Not ’til I reached Germany did I know anything about the “real” Independence Day, the date in the middle of World War II that the American Forces Network was born. We worked and lived in a castle in Hoechst, near Frankfurt. All the brass and very pretty girls were invited to a broadcast party on the chateau grass. I was assigned as the announcer in successive years.

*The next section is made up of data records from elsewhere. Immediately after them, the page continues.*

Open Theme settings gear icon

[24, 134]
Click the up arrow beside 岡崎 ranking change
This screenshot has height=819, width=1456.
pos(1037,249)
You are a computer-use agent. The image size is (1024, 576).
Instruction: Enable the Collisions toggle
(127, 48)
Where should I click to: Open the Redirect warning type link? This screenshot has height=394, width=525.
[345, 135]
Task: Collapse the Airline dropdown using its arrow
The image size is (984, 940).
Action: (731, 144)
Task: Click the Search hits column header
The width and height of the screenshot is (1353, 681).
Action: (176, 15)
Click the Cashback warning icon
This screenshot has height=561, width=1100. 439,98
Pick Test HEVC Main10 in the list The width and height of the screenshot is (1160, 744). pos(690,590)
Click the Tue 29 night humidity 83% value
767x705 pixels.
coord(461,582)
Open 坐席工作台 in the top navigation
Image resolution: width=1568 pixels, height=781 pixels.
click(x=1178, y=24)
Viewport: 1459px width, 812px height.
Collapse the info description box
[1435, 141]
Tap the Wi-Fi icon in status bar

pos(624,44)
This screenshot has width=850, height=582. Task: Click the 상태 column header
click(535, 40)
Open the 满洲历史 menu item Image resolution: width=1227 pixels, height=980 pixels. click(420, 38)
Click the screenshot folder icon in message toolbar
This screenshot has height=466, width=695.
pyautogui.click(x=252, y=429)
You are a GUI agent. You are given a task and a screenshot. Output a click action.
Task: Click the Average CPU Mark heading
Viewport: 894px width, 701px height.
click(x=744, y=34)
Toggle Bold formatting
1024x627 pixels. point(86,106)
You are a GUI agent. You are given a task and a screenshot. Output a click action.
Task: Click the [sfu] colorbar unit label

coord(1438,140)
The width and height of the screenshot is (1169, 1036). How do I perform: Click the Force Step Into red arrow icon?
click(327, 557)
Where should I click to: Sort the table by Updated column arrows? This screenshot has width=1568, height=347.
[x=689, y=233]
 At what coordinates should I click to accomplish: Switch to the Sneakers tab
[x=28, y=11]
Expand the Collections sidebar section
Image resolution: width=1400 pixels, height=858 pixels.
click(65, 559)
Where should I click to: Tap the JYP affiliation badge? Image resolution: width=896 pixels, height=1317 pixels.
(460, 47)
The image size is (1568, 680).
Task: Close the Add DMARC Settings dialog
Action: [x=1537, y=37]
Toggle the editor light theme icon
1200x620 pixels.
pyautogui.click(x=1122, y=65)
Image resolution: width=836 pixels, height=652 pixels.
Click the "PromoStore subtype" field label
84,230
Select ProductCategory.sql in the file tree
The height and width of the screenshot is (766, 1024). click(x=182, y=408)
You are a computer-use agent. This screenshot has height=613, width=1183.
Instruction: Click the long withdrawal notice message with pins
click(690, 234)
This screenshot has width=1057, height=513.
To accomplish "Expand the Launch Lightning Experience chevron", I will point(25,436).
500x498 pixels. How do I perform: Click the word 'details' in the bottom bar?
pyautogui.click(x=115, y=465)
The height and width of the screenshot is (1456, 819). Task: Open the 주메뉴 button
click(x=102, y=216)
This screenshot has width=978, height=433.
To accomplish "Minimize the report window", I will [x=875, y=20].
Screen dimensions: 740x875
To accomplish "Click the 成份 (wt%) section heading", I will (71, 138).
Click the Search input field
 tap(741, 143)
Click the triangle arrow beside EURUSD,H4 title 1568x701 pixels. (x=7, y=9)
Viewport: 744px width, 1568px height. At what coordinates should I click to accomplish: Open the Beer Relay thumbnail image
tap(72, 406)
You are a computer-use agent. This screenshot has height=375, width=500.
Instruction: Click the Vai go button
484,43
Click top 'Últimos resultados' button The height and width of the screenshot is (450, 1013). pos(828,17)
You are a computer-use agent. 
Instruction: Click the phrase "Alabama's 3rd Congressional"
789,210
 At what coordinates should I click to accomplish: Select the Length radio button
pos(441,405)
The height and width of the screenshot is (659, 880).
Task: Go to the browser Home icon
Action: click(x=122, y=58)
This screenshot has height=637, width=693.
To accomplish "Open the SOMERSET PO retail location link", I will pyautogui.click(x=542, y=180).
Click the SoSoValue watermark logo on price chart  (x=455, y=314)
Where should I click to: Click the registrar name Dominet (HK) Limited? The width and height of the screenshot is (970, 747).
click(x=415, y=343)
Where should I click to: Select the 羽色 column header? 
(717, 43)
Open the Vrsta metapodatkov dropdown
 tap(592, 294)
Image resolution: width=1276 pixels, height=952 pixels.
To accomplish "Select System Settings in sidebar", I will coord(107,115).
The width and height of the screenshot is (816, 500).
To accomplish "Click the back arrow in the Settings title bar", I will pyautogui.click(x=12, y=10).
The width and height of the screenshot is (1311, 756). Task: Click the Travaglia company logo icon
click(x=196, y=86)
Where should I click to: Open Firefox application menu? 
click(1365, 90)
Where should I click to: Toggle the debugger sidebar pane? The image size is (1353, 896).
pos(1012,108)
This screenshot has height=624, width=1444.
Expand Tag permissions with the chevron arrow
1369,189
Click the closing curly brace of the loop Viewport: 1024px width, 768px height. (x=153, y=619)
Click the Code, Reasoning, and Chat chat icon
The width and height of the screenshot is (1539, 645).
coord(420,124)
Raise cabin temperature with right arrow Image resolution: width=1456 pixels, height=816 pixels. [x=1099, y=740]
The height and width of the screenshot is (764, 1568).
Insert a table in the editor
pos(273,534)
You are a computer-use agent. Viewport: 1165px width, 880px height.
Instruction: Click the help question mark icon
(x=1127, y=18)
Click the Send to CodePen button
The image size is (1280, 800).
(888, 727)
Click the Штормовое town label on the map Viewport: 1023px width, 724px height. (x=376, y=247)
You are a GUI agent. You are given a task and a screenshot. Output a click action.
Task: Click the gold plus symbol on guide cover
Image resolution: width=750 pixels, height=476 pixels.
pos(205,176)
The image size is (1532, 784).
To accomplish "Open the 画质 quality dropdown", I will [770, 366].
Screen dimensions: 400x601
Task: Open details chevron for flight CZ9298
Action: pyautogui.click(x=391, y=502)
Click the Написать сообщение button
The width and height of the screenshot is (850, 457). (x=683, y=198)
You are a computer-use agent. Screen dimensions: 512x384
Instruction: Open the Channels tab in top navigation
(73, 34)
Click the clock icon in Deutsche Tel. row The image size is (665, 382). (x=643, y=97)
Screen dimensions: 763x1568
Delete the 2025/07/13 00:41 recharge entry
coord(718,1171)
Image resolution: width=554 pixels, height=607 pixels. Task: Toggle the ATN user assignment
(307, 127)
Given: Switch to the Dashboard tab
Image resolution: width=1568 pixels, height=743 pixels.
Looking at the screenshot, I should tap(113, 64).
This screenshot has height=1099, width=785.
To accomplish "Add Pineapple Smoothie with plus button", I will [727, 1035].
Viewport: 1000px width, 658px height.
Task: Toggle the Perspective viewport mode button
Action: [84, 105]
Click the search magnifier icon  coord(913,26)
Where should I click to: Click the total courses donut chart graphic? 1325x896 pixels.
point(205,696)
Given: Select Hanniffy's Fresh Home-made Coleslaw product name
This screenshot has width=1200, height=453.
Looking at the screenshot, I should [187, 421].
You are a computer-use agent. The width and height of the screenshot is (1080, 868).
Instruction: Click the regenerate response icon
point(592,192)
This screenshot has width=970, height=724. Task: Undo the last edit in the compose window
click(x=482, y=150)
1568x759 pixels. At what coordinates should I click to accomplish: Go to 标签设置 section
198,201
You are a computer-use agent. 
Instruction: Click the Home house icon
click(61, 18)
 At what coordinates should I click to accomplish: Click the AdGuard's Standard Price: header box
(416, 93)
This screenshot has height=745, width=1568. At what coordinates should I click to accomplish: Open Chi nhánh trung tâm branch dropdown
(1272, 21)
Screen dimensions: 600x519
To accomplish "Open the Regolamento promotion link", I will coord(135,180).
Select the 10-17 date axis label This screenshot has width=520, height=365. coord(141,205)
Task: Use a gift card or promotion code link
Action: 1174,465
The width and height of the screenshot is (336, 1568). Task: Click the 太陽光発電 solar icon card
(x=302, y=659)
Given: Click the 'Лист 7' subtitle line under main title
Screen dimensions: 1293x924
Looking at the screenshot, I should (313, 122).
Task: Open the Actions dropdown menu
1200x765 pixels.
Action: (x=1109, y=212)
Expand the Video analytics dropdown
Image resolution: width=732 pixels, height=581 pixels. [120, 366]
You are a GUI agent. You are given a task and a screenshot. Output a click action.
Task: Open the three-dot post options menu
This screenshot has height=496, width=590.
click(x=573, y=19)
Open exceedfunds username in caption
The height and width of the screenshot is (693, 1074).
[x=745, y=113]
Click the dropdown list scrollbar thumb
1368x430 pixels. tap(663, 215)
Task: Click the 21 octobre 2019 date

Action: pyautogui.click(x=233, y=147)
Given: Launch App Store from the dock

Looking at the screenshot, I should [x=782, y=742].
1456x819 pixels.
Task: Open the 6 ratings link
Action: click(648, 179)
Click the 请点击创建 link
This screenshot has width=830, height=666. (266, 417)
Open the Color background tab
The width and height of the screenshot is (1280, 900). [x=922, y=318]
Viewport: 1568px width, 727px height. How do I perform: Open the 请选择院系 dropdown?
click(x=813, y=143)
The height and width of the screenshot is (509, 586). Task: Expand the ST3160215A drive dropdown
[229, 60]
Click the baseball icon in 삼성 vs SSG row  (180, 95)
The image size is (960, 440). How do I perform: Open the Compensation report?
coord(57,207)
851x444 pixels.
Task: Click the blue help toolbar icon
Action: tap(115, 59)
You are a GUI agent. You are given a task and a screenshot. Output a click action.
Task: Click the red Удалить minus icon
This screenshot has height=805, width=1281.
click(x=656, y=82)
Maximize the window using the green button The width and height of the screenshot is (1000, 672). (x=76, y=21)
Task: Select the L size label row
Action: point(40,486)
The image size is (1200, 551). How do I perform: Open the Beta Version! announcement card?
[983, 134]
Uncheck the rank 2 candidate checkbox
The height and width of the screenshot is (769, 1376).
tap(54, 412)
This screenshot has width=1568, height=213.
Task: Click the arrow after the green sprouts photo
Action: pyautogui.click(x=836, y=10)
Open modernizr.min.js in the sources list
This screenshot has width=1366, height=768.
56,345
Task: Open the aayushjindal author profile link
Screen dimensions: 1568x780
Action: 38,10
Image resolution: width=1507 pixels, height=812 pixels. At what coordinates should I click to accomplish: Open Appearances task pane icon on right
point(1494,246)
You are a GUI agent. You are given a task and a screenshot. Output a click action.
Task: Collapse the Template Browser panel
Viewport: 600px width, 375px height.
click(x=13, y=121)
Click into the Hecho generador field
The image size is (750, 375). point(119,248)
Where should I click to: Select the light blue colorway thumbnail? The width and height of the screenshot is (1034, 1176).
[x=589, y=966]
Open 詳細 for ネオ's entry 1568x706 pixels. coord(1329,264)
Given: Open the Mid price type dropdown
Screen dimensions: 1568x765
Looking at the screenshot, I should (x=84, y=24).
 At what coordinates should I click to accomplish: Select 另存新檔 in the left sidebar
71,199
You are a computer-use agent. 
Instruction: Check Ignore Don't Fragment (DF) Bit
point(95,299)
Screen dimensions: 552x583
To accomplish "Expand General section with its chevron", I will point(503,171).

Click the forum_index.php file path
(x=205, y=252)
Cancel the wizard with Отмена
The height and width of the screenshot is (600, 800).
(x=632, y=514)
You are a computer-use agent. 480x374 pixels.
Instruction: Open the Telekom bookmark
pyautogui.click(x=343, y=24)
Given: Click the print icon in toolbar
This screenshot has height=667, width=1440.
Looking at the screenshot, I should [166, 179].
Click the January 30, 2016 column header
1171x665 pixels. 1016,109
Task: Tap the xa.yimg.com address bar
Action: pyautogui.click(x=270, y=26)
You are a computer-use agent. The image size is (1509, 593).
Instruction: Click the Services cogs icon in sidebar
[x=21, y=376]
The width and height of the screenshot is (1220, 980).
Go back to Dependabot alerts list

Still in service, the United States Army Band provided fond recollections of three Fourths, especially concerts on the National Capitol steps; I was the band’s first assigned announcer. Above the stairs on North Market Street hangs a program for the night when I narrated “Peter and the Wolf.” After I was discharged at Fort Dix, before the Mall celebrations skyrocketed, Capt. Hugh Curry invited me back for a piece celebrating America; I was doing early television, on TV9. There were present 100,000 people, estimated by the Park Police
No less dear to my mind is the year my four children, tucked behind their mother, watched me light fireworks in Washington’s Chevy Chase; they now range in age between 52 and 60. The celebrations on the Mall expanded, so that they are visible all over the city, nearby Maryland and Virginia, too. Several hundred-thousand participate.
Sunday at church John Delaplaine asked if I intended to be in Baker Park Wednesday. I’ve been present in the past, once judging in the chili contest. But that’s before all dogs, including my Pushkin, were banished, which I fully understand.
We two are old and “gimpy.” We both have arthritis. We will sit home, watching the fireworks visible over the former Carmack-Jay’s – unless we climb the stairs to the bedroom and go to sleep.
Happy Independence Day! Enjoy the hot dogs and fireworks!